Unusual Quilted Figure in Eastern Red Cedar

      A sawmill owner shows off a one-in-a-million Cedar board with wavy, curly figure, and a photo of the log's unusual bark. November 16, 2011

This ERC board below is a log that came out quilted while sawing. I have sawed one other log like this about six years ago, but it belonged to a customer. I think he nailed the boards up on the chicken house as he was not impressed with them. I tried to swamp him out, but no deal. These are mine and I have been trying to think of what I am going to do with them. I do not need a chicken house right now. I thought that you might like to see a very rare and pretty board.

Click here for higher quality, full size image

Forum Responses
(Sawing and Drying Forum)
From contributor U:
If you have enough, that would make one beautiful hope chest or blanket chest.

From contributor X:
A few years back I sawed an ERC log with some striping similar to what tiger maple has, but it was not nearly as pronounced as what you have there. That really is very rare in the species. I have an ERC bar top in the house that has the purple feathers in it which is also rare, but not nearly as rare as quilting.

From contributor X:
Did you happen to notice anything about the log before you sawed it up that might have indicated some kind of figuring?

From the original questioner:
Yes! The bark was very different. When I saw the log come in on the truck I got very excited. I had guessed what was in there since it looked like the one I sawed years ago.
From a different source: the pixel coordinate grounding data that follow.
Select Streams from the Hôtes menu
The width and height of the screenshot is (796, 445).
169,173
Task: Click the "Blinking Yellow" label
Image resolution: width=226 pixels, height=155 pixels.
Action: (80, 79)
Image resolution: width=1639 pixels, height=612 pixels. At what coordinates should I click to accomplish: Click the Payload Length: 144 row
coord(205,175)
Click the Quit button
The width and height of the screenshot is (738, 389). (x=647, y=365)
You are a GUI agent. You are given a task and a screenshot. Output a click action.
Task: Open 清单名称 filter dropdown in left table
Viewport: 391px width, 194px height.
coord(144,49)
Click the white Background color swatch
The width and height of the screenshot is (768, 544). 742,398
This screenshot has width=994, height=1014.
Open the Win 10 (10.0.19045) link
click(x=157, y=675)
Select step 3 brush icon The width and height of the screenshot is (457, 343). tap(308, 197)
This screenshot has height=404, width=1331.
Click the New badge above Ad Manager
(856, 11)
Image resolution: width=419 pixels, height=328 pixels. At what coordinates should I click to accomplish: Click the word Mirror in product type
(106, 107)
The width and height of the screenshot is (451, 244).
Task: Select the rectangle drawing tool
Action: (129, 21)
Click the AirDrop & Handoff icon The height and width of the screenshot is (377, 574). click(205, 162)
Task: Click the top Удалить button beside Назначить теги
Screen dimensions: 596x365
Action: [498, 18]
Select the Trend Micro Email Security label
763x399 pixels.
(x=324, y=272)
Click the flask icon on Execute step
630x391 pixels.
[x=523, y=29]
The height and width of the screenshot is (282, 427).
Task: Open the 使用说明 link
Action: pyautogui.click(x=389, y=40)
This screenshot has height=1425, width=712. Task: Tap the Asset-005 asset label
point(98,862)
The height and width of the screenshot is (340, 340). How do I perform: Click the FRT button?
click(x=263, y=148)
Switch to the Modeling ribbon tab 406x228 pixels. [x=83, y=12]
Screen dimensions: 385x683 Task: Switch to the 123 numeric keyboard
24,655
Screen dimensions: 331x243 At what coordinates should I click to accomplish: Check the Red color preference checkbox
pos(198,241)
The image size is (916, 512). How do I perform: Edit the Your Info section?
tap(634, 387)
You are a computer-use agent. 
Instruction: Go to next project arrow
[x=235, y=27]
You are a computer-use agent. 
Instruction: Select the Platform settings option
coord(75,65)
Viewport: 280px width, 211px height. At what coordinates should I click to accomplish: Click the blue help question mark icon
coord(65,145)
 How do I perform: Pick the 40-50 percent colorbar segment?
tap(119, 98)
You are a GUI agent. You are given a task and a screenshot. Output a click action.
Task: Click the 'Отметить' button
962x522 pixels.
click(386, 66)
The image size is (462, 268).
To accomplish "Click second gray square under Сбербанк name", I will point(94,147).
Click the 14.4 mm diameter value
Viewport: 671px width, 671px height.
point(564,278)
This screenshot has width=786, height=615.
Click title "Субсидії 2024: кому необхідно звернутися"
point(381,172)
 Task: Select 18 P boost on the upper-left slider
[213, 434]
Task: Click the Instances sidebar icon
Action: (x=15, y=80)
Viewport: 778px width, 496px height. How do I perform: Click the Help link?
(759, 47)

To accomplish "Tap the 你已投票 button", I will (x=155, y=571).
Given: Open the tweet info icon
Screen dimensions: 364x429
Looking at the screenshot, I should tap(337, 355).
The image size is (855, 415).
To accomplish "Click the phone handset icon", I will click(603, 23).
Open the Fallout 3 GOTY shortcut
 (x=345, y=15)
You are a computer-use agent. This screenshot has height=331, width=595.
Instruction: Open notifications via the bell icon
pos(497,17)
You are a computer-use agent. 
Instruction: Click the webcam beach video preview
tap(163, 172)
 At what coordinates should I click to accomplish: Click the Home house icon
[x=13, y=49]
I only had the butt section of this tree and did not get the top. It produced eight 1x8's and two 1x6's and one 1x4. I even kept the slabs because they are so pretty.

From contributor V:
What causes curly and quilted grain anyway? It seems to be more common in trees with core rot, but sometimes it goes almost to the core with no rot.

From contributor X:
"What causes curly and quilted grain anyway?" Same with all figure. In a single word - stress.

From the original questioner:
This log had the figure all the way end to end and from the pith to the bark. You can see in the photo that park is wavy. It is like that over the whole log. Sometimes you see bark like this around limbs and at the bottom of the log near the butt. This one had it all the way up and very uniform. Other than being wavy it is very gray and smooth for ERC.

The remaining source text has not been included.